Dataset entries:
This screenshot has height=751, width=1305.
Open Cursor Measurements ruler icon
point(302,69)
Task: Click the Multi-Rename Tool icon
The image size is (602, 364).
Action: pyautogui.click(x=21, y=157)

EXERCISE:
Each entry above must be repeated word for word.

ANSWER SPACE:
This screenshot has height=751, width=1305.
Open Cursor Measurements ruler icon
point(302,69)
Task: Click the Multi-Rename Tool icon
The image size is (602, 364).
Action: pyautogui.click(x=21, y=157)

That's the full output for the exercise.